* **EXERCISE DETAILS**
With the pictures omitted, please transcribe exactly the lines beginning at the one that contains "How do I perform: Click the folder" and ending with the last line of the records below.

* **SUPPLIED RECORDS**
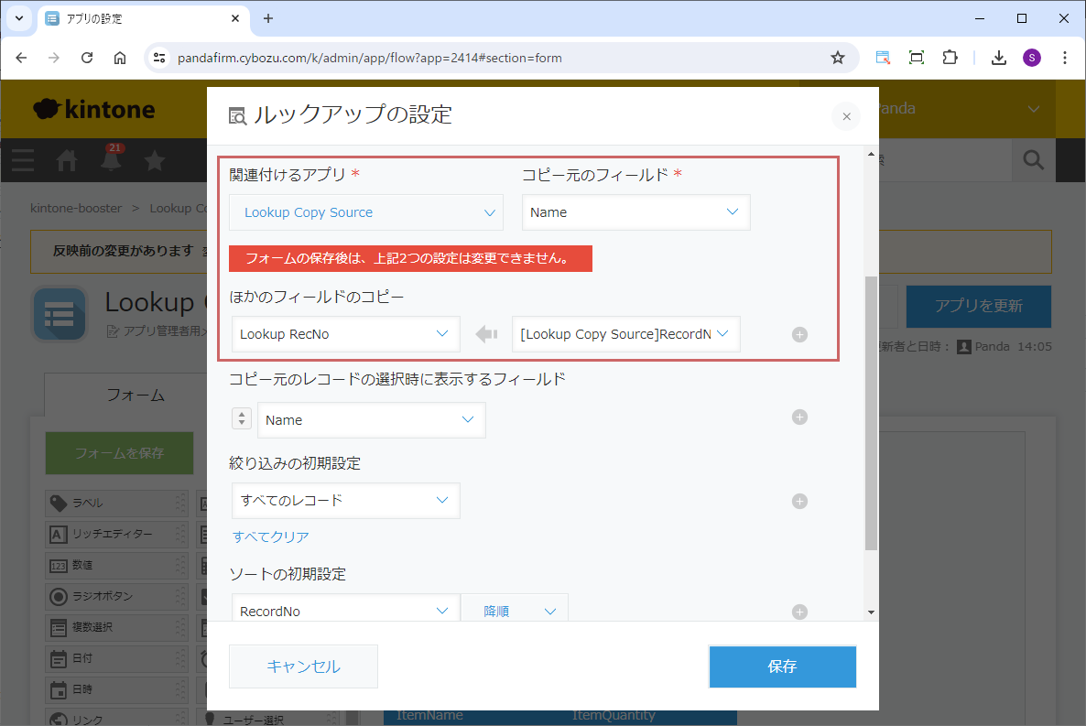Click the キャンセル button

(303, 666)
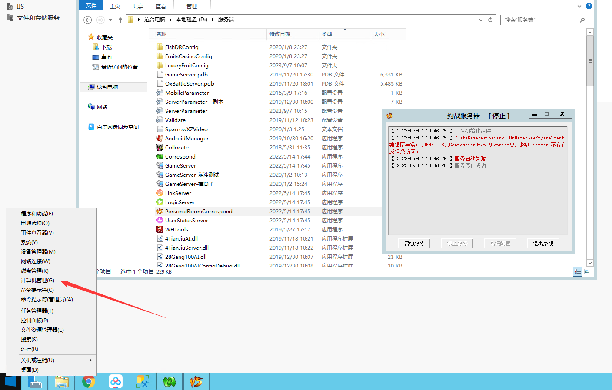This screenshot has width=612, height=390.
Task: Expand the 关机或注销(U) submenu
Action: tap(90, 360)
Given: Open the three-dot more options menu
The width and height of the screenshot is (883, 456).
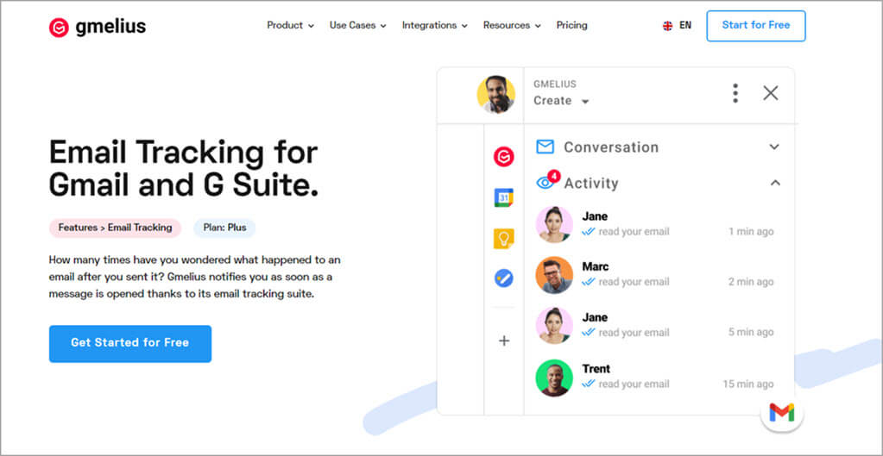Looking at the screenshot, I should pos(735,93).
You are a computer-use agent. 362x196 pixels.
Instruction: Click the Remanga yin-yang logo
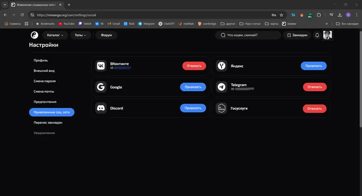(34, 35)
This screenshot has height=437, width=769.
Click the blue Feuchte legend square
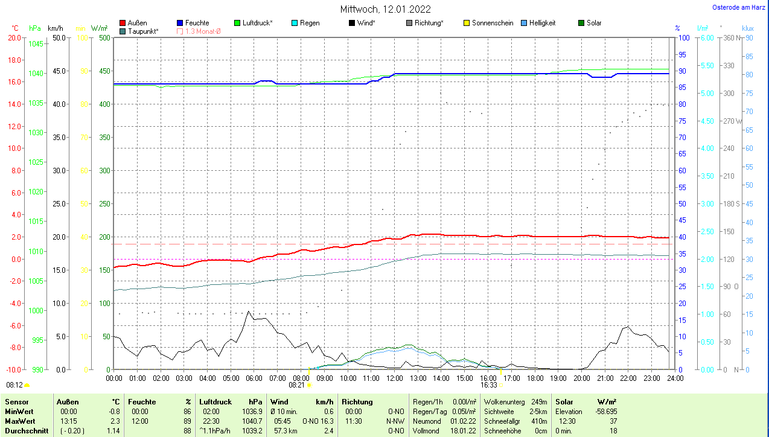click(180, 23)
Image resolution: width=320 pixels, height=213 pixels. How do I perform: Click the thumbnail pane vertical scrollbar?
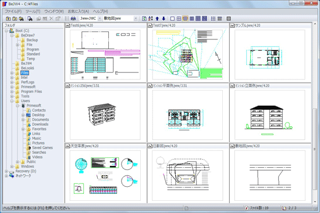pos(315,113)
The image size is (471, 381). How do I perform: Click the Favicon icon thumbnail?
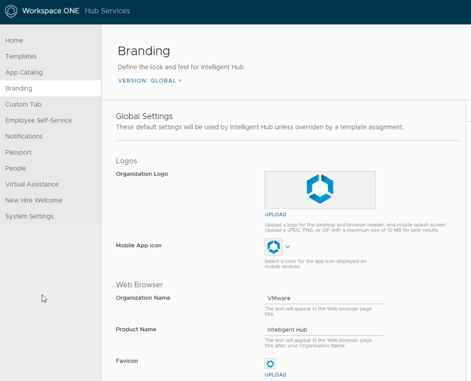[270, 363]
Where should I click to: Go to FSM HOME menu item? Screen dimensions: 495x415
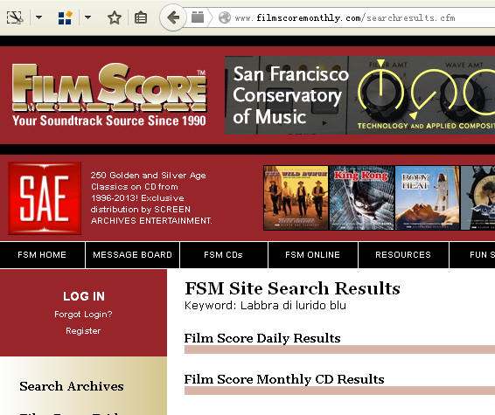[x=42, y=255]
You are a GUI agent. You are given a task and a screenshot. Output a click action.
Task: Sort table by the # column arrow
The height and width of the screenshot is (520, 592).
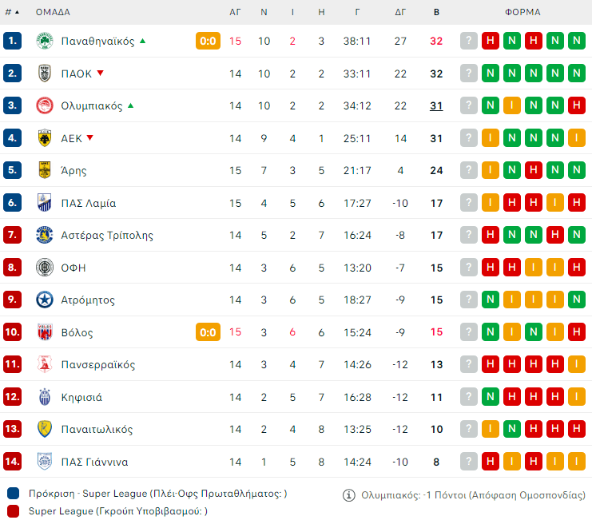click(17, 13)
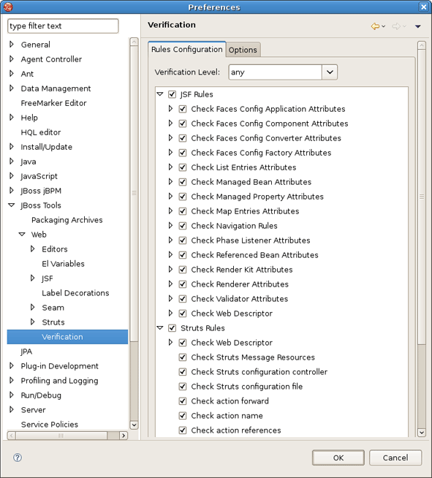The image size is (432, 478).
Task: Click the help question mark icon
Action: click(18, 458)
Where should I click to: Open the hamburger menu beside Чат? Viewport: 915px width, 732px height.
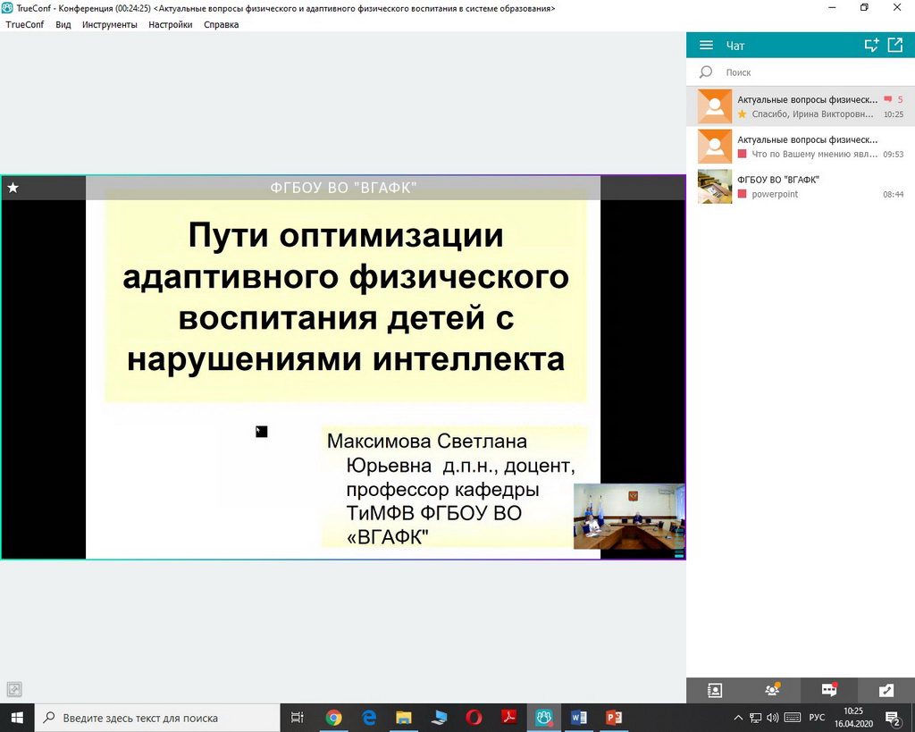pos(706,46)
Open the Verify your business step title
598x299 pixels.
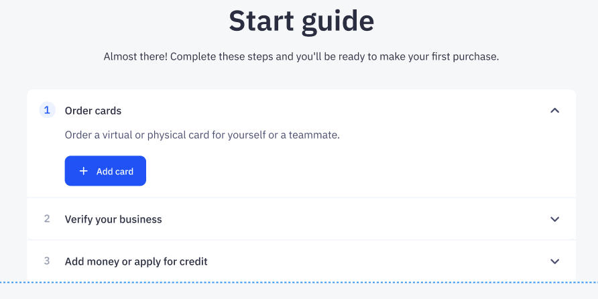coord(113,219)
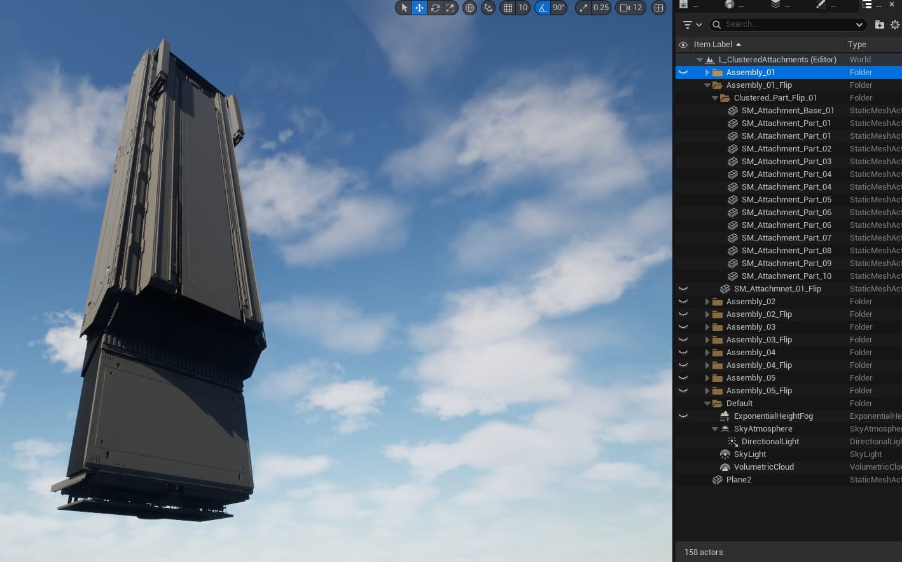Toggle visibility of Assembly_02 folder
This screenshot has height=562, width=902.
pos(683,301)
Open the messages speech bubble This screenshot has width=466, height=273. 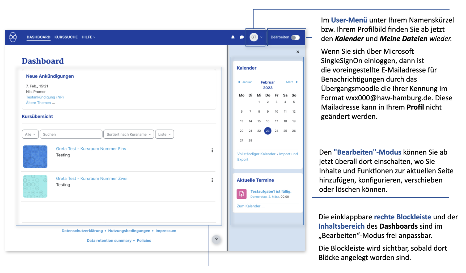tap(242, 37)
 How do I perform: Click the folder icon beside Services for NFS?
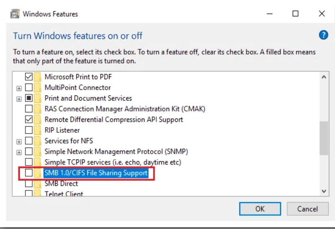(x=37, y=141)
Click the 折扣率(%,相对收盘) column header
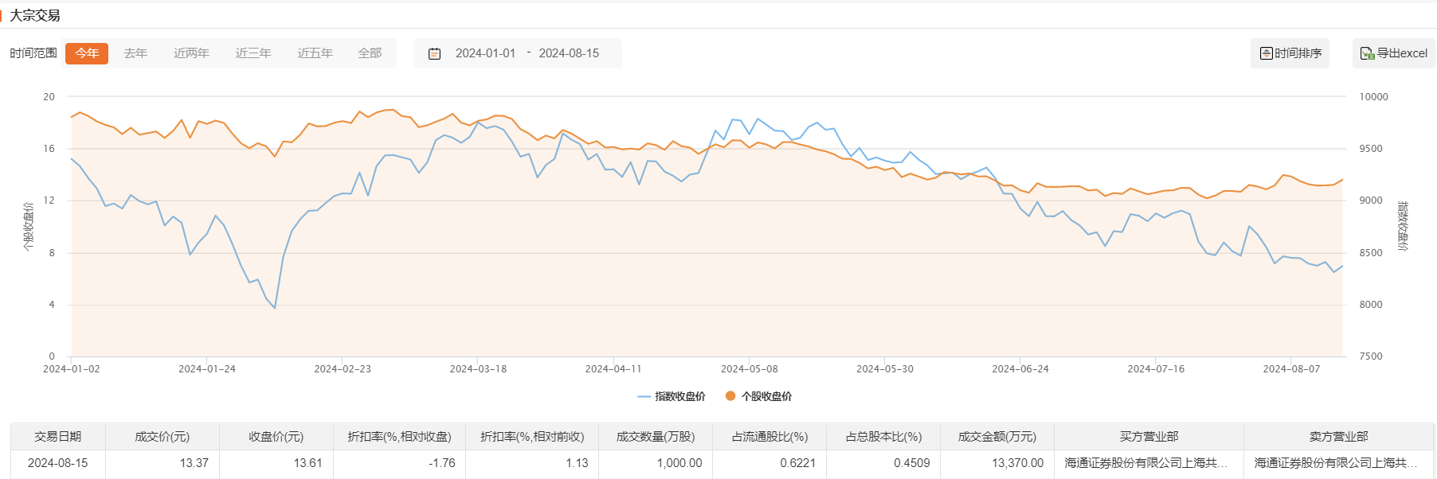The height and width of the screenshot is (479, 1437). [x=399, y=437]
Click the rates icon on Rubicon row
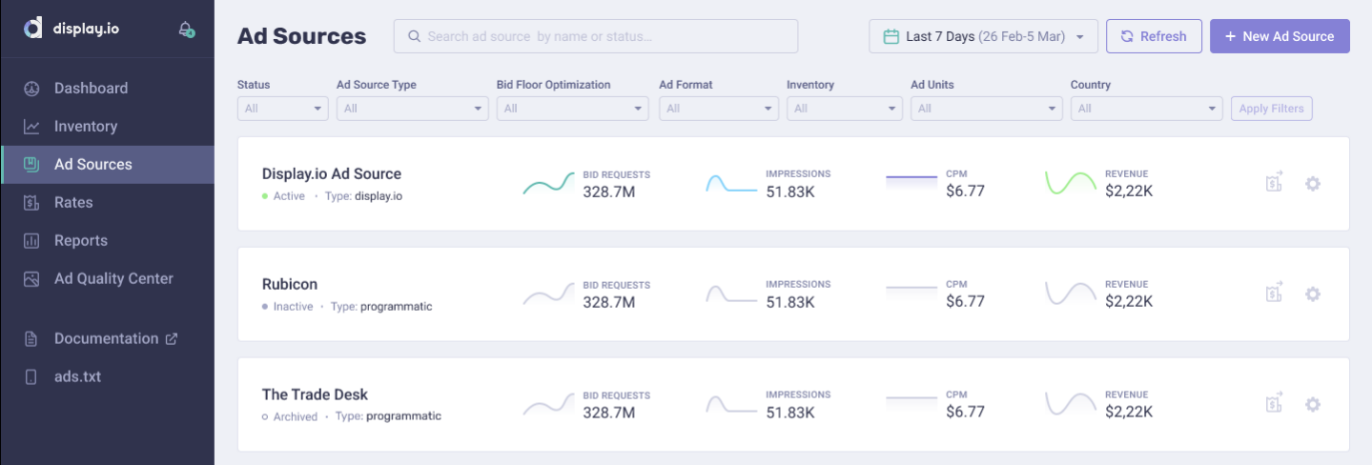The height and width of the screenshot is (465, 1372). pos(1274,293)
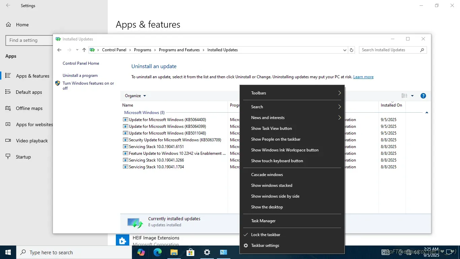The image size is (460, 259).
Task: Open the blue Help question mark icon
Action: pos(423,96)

* **RESULT**
 How do I perform: Click the folder icon beside Services for NFS?
(x=37, y=141)
Click the 折扣率(%,相对收盘) column header
The height and width of the screenshot is (479, 1437). [x=399, y=437]
Click the rates icon on Rubicon row
The height and width of the screenshot is (465, 1372). pos(1274,293)
The image size is (460, 259).
Task: Open the blue Help question mark icon
Action: pos(423,96)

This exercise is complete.